The mime leaned down to me and made sure no one was looking before he told me that I was magic. He then had me sit on the chair again. I did, and once again I feel like I'm sitting on something. The guy walked behind me and picked up my imaginary chair. Sure enough, he was right. I was picked up with the chair and started to float in mid air.
Tourists and regulars alike gawked at us, trying to figure out the trick. Scared, I imagined the chair was no longer there, and fell to the ground. The older mime motioned for me to follow him. I went back to his little station he had set up for his miming business. He had me sit on my mime chair as he pulled out some paint and a sponge. He smeared the stuff all over my face and put two cute little red ovals on my cheeks. The man had me spend the rest of the day doing an act with him.

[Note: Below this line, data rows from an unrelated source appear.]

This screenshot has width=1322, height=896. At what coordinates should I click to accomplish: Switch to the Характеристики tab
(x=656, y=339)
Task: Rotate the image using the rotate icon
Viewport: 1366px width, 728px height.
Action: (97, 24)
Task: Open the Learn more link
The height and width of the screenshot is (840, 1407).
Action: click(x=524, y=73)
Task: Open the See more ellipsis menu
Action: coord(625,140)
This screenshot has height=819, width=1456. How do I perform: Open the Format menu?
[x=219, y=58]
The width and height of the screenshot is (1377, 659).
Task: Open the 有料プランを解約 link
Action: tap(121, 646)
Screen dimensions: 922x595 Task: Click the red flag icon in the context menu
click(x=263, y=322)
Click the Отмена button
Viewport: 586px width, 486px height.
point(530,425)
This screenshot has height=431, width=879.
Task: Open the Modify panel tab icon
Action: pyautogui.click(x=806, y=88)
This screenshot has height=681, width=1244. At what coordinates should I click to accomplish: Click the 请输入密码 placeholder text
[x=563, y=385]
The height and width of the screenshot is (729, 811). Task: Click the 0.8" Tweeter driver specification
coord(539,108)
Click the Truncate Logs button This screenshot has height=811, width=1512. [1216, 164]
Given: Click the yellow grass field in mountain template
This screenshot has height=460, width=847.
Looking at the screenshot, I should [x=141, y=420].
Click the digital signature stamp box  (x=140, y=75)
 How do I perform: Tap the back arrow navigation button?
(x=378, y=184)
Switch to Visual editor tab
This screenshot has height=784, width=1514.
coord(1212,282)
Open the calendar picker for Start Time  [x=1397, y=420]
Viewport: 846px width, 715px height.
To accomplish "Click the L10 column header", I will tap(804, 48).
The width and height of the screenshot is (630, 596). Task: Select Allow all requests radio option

We steel the show from every one else and the money rolls in. We do this late into the night. When we finally pack up, he wipes off the paint for me and hands me some of the money we brought in. He handed me a small hat he had in a bag of his. He explained that it was his son's until the boy out grew it. He wanted me to have it and practice until I was perfect at all I did. The man smiled, waved, and walked off.
Early that next day, after finishing the food the Chinese people left me, I ran off into town to find some paint and a shirt. I had found my talent. I had found the purpose of being broken.
I really need to thank that kid if I ever run into him again.